OBJECTIF DE LA TÂCHE:
D'après l'extrait du texte, à quel horizon le Gouvernement de la Région de Bruxelles-Capitale prévoit-il de réaffecter la zone du Canal ?

EXTRAIT DU TEXTE:
..........
Le 20 juillet 2014, le nouveau Gouvernement de la Région de Bruxelles-Capitale a présenté les déclarations de politique générale du Gouvernement de la Région de Bruxelles Capitale et du Collège réuni de la Commission communautaire commune (COCOM) pour la législature 2014-2019. Ces déclarations envisagent un certain nombre de modifications en matière de droit public, dont les principales sont examinées ci-après.

Accord de Gouvernement de la Région de Bruxelles-Capitale

Aménagement du territoire

  • Le Gouvernement entend procéder en priorité à la réaffectation de la zone du Canal d'ici à l'horizon 2025 et au développement de 10 nouveaux quartiers ou "pôles de développement territorial prioritaires de législatures", choisis sur la base des défis socio-économiques qu'ils représentent. Afin de mener à bien cette politique, il est prévu de revoir l'organisation des structures qui sont en charge de l'aménagement du territoire (cf. infra).
..........
DONNÉES FOURNIES:
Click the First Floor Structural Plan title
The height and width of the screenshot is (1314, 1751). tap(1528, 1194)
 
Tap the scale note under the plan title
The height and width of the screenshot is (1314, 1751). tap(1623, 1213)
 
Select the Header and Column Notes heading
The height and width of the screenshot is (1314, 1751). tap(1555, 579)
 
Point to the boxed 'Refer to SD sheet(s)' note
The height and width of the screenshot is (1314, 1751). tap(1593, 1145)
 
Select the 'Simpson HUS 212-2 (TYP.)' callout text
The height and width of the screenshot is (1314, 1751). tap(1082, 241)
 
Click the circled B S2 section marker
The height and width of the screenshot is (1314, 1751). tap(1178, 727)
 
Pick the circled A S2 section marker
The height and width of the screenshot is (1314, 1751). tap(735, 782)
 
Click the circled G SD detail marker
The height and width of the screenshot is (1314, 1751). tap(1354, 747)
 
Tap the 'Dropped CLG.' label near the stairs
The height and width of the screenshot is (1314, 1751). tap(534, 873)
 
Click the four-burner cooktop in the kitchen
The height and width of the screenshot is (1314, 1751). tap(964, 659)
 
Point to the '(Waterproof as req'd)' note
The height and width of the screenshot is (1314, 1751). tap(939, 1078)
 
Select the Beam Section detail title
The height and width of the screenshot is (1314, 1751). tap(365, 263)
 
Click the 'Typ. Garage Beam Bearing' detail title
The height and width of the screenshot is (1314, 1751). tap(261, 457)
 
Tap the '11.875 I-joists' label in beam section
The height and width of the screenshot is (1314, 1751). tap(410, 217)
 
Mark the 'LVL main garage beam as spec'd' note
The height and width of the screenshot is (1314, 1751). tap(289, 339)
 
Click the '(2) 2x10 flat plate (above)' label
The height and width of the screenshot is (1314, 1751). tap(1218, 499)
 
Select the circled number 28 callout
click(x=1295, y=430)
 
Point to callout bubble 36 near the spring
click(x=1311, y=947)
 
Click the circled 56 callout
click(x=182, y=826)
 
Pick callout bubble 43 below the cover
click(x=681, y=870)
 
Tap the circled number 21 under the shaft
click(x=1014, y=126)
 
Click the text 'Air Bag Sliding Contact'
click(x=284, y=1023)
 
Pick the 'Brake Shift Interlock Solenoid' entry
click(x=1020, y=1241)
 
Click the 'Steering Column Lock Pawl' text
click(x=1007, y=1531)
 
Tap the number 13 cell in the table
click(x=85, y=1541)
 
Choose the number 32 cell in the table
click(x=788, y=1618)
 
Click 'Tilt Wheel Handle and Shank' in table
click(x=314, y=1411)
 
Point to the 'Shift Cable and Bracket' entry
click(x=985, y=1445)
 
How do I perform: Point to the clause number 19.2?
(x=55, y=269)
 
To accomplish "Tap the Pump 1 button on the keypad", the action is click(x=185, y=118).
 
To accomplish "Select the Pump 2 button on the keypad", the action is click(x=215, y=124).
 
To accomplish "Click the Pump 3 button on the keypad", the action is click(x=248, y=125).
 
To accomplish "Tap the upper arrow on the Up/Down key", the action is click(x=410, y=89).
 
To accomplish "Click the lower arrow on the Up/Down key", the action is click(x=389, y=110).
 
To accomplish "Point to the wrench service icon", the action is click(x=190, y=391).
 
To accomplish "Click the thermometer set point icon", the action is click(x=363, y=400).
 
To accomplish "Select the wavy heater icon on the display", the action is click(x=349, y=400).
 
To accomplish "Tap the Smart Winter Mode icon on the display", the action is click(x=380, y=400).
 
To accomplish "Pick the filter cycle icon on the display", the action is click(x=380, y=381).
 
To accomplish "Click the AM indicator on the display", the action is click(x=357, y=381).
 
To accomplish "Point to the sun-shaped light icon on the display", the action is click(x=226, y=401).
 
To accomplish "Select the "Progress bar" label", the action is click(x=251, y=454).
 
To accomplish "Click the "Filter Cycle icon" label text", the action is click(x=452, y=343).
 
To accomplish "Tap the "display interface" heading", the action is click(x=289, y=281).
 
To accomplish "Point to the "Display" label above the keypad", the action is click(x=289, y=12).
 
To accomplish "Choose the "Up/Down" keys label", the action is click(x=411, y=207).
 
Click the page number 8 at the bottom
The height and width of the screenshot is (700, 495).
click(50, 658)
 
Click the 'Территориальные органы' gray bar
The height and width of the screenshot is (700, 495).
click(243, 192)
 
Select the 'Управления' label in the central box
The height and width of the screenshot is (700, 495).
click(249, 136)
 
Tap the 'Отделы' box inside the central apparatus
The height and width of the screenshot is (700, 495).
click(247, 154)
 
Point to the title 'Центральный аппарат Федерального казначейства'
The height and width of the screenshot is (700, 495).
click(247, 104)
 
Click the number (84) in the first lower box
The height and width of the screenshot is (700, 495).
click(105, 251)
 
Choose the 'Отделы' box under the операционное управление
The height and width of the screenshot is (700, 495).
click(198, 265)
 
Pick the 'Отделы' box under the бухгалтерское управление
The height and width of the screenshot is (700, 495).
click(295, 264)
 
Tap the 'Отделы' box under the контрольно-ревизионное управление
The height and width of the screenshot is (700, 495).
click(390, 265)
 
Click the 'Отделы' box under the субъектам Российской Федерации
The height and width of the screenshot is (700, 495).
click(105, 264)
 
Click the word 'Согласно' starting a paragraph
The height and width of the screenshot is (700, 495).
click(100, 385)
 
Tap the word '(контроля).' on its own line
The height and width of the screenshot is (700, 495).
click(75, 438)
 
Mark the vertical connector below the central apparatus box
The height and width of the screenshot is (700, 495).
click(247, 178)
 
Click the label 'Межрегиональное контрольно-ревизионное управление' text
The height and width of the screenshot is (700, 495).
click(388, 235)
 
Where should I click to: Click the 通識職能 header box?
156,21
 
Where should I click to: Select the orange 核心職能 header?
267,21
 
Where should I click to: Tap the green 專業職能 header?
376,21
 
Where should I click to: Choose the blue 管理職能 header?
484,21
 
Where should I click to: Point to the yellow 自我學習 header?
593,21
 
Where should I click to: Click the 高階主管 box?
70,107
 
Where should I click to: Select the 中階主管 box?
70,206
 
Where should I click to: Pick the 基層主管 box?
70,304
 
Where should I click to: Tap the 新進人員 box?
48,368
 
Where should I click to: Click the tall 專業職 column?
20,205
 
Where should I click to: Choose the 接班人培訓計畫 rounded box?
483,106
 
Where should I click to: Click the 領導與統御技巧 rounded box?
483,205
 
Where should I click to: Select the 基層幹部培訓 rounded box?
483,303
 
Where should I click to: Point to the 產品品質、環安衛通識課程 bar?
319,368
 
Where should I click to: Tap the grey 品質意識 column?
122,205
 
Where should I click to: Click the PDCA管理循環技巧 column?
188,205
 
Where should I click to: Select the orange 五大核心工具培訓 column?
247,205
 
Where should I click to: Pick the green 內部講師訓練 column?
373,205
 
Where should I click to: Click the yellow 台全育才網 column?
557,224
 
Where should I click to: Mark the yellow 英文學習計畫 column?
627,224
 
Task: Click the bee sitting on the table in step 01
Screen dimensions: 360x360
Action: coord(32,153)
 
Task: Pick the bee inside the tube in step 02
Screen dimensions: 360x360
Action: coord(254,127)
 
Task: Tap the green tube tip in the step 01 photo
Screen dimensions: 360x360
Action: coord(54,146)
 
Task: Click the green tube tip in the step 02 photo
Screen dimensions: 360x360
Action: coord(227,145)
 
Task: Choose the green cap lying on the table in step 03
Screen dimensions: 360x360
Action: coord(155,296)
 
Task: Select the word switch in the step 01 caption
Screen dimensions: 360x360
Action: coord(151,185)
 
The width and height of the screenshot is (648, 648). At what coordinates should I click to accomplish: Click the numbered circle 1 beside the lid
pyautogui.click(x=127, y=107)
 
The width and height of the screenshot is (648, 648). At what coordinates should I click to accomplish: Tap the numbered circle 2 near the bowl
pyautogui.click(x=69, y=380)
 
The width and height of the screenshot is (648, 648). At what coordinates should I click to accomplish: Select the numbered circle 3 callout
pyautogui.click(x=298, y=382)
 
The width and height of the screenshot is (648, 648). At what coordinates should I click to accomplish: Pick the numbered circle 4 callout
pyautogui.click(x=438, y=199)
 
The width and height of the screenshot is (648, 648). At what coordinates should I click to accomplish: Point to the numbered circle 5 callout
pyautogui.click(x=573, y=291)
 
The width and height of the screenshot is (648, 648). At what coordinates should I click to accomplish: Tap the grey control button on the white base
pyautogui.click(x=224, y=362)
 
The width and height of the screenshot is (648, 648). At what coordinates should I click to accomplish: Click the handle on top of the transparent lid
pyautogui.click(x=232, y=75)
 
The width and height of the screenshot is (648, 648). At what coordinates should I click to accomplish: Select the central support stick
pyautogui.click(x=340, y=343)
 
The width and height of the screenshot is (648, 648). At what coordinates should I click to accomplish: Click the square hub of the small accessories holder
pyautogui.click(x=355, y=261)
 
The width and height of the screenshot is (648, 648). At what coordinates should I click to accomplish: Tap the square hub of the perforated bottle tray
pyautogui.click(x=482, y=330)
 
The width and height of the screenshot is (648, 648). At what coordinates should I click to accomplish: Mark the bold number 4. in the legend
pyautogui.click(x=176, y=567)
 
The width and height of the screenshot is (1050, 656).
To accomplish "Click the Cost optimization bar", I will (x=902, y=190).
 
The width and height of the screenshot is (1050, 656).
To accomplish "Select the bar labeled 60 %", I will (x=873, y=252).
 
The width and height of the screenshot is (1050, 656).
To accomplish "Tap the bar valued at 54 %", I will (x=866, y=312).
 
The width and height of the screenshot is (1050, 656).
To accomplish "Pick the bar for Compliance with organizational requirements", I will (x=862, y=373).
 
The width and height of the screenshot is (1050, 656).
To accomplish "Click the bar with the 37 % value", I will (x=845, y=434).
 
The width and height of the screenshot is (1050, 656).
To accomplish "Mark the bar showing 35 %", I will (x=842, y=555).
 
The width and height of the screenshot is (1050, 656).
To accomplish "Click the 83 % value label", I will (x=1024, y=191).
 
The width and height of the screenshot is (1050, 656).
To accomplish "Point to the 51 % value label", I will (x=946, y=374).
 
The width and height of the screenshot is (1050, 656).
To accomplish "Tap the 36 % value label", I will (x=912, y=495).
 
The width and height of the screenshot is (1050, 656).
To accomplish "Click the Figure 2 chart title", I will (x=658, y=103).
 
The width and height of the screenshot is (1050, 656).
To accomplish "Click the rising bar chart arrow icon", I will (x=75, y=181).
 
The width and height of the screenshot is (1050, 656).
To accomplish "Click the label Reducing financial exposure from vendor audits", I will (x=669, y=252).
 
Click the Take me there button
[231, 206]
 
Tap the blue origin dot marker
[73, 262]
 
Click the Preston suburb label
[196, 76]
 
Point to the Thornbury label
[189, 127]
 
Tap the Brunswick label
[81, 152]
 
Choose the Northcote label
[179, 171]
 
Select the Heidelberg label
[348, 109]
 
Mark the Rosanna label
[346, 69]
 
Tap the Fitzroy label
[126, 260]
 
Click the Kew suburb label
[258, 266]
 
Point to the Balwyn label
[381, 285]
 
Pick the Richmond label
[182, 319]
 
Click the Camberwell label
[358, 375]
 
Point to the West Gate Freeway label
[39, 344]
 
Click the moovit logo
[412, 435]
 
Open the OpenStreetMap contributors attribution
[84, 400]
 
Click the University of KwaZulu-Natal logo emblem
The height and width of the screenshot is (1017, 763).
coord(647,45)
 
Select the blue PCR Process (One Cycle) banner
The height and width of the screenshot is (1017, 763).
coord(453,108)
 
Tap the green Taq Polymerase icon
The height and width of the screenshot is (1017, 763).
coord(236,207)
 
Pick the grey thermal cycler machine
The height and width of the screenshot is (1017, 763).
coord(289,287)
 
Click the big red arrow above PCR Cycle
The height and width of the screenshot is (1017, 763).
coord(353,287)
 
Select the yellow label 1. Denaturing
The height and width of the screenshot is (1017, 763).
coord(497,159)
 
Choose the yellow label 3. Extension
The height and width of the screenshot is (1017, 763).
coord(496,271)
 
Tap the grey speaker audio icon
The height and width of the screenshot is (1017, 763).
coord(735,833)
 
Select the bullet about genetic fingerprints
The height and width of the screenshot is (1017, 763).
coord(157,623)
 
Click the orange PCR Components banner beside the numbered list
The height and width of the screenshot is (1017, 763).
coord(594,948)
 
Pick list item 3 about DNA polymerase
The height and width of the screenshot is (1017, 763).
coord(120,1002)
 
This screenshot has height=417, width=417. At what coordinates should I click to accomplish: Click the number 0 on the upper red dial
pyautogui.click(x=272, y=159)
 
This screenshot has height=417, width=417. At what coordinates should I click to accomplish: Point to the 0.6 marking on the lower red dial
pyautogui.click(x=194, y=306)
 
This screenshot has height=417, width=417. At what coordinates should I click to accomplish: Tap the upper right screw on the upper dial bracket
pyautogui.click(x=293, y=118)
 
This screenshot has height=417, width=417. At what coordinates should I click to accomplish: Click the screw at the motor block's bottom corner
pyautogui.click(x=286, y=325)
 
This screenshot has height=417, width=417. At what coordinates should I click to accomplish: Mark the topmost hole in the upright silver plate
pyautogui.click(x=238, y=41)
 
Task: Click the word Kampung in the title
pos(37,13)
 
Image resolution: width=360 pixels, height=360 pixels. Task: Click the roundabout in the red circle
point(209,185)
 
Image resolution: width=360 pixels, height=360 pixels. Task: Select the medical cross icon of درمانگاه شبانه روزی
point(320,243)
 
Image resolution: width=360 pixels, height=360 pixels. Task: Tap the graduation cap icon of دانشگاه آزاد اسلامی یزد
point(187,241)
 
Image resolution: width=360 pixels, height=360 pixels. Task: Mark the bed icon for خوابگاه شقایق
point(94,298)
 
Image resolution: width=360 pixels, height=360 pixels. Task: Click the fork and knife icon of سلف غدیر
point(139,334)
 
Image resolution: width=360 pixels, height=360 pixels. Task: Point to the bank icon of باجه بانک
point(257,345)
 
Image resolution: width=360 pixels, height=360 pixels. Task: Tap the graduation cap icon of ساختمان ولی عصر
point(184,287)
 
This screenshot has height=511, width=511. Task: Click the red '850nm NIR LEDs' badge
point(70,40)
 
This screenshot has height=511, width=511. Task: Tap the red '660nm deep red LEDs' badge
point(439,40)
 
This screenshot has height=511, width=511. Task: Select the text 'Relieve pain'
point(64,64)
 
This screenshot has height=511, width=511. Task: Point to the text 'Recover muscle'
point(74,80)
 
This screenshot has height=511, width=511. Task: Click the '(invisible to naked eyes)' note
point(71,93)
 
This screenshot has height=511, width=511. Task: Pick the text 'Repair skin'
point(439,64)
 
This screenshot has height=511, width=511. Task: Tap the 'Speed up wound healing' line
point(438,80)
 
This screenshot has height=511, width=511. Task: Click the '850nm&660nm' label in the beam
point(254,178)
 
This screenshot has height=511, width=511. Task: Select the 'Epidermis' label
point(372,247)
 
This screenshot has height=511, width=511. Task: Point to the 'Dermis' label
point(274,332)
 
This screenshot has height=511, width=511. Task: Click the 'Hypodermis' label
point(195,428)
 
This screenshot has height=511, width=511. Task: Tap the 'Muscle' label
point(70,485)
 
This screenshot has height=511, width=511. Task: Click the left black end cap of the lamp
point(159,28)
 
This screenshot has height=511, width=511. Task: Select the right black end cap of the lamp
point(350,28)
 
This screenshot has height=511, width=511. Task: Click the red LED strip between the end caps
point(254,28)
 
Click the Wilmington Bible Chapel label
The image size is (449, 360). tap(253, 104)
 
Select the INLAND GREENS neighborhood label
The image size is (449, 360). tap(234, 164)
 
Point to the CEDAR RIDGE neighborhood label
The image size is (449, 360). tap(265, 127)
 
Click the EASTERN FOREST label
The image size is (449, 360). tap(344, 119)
..........
RÉPONSE:
D'ici à l'horizon 2025.